### Objective
Show every line of the records below that contains the string "target", matching case exactly.
□ □ □ □ □ □ □
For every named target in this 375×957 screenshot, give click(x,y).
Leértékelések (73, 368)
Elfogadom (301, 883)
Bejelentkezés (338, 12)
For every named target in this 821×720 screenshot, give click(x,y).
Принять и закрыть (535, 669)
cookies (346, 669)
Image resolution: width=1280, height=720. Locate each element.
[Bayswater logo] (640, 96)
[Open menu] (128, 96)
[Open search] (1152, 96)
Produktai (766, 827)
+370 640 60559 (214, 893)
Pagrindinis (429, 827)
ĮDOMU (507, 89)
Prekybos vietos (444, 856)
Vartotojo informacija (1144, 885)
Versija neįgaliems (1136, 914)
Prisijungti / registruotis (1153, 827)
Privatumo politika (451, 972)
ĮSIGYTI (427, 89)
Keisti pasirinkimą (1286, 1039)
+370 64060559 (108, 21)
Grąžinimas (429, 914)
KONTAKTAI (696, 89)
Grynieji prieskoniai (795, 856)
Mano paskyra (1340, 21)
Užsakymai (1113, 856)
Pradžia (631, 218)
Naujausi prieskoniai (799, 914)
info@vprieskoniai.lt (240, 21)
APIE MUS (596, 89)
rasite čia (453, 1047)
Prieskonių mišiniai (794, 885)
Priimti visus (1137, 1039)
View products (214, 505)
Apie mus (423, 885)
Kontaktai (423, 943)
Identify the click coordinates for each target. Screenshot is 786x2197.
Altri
□ □ □ □ □ □ □
### Task response
For every named target in this 375×957 screenshot, give click(x,y).
For every named target in this 821×720 screenshot, give click(x,y).
Identify the click coordinates for each target. Screenshot is 786x2197.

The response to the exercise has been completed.